As with all Supreme Court cases, their deliberations are not really about this specific case, but about the way the case is resolved. What standards do we use to decide if speech is threatening when it posted in a social media channel that is open to the public?  For example, anyone can follow you on Twitter.  If you post something that could possibly sound threatening, especially to someone who doesn’t know you, there is bound to be someone on Twitter who interprets it as threatening.  If this is the standard it could cripple what we are willing to say out of fear of going to jail for it.  But if we say that it is only threatening if the speaker intends it to be, then anyone can say anything.  As several of the Supreme Court Justices noted – how can we read someone’s mind?  With the epidemic of online bullying already a problem, we can’t settle for this as the standard either. 

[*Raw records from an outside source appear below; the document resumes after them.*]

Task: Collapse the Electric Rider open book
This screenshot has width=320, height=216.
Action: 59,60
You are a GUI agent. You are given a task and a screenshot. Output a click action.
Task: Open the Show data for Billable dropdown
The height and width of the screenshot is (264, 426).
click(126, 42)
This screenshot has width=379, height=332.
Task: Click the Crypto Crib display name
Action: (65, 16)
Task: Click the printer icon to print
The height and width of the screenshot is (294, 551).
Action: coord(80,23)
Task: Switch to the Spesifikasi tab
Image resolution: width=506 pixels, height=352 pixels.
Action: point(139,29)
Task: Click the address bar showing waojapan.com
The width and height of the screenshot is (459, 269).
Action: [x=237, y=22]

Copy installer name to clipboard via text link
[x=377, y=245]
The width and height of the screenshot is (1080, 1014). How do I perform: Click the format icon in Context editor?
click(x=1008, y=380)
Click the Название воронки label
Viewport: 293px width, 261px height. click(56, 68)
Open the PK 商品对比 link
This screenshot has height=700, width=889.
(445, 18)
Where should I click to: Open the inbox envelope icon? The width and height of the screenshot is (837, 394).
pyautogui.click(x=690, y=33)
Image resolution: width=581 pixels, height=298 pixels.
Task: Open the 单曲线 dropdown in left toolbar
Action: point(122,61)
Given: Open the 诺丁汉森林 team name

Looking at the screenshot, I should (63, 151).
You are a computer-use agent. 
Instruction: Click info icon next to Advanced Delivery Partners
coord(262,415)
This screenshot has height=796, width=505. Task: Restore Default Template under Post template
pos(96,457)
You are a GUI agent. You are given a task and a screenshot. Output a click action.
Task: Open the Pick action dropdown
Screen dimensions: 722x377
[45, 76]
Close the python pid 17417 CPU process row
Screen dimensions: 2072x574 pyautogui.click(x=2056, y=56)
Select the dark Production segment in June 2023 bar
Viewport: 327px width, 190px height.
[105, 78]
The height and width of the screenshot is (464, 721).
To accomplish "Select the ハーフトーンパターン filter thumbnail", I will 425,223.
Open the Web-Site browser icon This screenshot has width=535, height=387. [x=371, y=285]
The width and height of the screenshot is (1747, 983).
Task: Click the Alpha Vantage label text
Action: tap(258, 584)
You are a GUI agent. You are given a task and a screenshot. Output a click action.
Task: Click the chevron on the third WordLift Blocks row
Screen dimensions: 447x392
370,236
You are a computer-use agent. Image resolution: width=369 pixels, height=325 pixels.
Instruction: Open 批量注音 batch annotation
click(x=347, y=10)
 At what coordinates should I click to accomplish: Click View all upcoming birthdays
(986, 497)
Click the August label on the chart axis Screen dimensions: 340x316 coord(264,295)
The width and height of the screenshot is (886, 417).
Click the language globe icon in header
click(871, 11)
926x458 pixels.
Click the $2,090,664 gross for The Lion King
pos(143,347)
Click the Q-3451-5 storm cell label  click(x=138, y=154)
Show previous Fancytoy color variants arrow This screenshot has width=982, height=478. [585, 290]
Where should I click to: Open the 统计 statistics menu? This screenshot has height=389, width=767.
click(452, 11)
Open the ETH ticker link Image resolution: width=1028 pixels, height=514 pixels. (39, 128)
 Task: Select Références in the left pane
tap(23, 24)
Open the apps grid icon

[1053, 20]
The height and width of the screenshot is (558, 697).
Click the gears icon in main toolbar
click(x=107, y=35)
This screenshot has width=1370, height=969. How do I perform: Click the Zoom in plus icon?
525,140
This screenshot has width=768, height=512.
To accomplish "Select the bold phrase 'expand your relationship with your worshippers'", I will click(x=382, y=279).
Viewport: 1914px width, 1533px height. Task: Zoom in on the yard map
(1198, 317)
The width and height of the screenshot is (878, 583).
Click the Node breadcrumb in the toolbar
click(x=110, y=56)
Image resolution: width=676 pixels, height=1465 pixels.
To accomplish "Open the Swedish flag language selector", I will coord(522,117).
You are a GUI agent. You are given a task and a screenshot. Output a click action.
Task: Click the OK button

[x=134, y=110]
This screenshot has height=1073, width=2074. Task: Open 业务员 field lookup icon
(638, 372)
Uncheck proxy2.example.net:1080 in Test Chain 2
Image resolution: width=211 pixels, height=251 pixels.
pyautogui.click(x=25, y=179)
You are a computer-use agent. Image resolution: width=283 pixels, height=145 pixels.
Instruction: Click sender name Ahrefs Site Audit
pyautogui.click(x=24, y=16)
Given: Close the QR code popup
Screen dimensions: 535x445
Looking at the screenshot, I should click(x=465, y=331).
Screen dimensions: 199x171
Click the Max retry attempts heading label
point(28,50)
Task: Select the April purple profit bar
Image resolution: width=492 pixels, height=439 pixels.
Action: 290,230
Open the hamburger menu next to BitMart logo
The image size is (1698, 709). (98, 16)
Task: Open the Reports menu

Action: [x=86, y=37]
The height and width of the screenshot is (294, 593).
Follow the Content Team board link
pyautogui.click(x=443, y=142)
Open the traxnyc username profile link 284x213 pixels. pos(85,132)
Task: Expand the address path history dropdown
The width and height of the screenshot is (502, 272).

The key decision the Supreme Court is making is whether the threatening nature of speech should be evaluated using a subjective standard or an objective standard.  Using a subjective standard, the question is what the person intended.  This is where the question about how to read someone’s mind emerged.  Anyone who has done an incident investigation or a field test debrief knows what this is like and how hard it is. 

My Take

It is the objective standard that I want to highlight today.  It seems to be the way the Justices are leaning so this is likely to become the legal standard.  It is also where I think professionals in our field can be most useful. The most appropriate way to apply an objective standard is to think about the channel, the range of users who are likely to be on that channel, the backgrounds of those users, the types of activities they might be using the channel for, and the frame of mind these users will be in when using the channel.  That sounds like persona-based user research to me.  Isn’t that what we do?

So let’s imagine that I posted some threatening words right here.  “Hey Frankie Clarkson – I’m going to kill you.  You better sleep with one eye open tonight, man.”

Could you apply your standard method for persona-based user research to this situation?  The readers of the blog come from a variety of human factors backgrounds.  They are mostly here because they are interested in human factors topics and probably just open up the post if the title sounds interesting. They are of higher than average education.  They are not expecting any personal communications to be here.  So if Frankie Clarkson is a member of the described user group, is reading this post, and is a reasonable person, what would happen if he saw those words?  Would it be reasonable for him to interpret them as personally threatening?

Could you decide? Could you testify to a reasonable degree of human factors certainty (often benchmarked using a "more likely than not" standard for civil cases and "beyond a reasonable doubt" for criminal cases)?